Well, I don’t know about you, but when I sit down to write a novel, I come armed. Very armed. And tonight, when I realized that my motivation for my current plot (but not my motivation for my novel!) was weakening, I whipped out my toolbox and took advantage of several to get my word count taken care of.
Let me share!
Write or Die! - I bought this two or three years ago for $10, and it was the best $10 I ever spent. What it does is simple – based on your parameters it will take your goal and time limit and keep you on track. It will delete your words if you stall too long in Kamikaze mode. It will play the sound of babies crying or wretched violins. And when you meet your goal, there is the lovely sound of trumpets cheering you in your victory!
Why does this work for me? I’ll be honest – I do not know. Perhaps it’s the very real threat of a deadline and certain doom if I do not keep typing. It frees me from my inner editor better than any other method I’ve found.
And yes, the writing might not be as good as if I agonized over every word, but that’s not exactly what NaNoWriMo is about, now, is it? So I pulled this out of my box so I could get the words in without worrying so much about the content. It got my story to where I need it to be to make it interesting for me again, and it was even almost painless!
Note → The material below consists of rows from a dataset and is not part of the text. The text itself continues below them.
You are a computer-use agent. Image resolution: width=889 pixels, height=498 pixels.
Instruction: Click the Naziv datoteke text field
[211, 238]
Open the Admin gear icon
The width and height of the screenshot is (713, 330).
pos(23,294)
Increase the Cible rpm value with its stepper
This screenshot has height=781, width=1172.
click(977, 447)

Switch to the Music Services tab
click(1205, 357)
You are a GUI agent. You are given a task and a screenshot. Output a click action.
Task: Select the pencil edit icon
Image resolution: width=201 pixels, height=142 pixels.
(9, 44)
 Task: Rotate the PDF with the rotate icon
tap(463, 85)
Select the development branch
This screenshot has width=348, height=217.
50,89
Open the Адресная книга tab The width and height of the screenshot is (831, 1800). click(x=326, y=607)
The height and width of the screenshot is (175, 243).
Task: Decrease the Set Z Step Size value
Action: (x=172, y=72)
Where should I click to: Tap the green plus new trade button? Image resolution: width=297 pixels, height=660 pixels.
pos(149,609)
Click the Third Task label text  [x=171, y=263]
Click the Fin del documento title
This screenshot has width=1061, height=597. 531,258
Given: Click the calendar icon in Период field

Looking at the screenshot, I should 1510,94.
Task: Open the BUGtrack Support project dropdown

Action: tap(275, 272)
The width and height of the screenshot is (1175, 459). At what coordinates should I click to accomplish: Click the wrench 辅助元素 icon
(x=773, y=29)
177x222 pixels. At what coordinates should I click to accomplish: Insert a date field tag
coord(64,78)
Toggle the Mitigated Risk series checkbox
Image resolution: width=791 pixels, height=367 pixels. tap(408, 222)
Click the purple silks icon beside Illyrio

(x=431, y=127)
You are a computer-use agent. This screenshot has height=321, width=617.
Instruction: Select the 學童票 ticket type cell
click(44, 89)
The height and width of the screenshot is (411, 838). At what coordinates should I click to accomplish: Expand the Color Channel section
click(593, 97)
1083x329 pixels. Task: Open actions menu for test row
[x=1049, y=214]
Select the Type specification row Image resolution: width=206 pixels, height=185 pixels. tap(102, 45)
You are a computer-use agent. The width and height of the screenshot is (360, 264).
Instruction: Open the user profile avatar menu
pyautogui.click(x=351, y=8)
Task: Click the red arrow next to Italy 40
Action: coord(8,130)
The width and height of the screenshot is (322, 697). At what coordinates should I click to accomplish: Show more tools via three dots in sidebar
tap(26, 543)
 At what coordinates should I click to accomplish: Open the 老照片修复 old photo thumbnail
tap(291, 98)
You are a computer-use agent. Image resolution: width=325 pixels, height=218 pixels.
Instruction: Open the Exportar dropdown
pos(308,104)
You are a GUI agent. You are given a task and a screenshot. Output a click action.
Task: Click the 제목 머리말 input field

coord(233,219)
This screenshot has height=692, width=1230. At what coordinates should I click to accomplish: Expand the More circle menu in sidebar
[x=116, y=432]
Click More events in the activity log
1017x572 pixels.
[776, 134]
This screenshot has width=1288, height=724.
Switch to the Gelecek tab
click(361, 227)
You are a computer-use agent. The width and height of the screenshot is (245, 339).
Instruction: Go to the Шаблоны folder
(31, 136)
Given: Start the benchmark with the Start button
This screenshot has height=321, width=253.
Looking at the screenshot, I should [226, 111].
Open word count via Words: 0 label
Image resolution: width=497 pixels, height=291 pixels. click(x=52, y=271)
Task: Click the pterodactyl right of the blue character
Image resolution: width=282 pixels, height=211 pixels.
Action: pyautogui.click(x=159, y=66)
Yarny – This is an alternative to some of the other novel-writing software out there that you have to install. Personally, I tend to drown in all the options of those other software programs. Yarny gives you some options to combat this. You can create what they call Groups and Snippets. Groups, in my case, act like chapters. The Snippets like scenes. I can tag them which is super convenient because I’m already used to doing this in Gmail and Evernote, and so I tag them with people, events, and the date I wrote them on.
Really, the only downside to Yarny is that it is entirely online (for now), and if I don’t have access to the Internet I’m stuck trying to remember what I wrote last and how to tie it together later when I realize there’s a hole. On the upside, not only can you export all your writing (backup, backup, backup!) into a text file, but they’re working on an offline version for the future.
I am really digging this as a tool because I can set my word count goal (actually 75,000 this year), all my writing, no matter how it’s segregated, gets added to my total word count, and I don’t have to hit any extra buttons to see said word count – only move my mouse to get out of full-screen, no-distraction mode. *squee*
Netflix - Creativity-sucking media as a writing tool? You may think not – but I was surprised at the pull my favorite television series had when I thought about not being able to watch it until I was finished! So yes, Netflix was my reward at the end of tonight, and man it felt good.
So what kind of tools are you using? I’m interested! I don’t have time to learn them all, but if you have some goodies you’d like to share, let us know!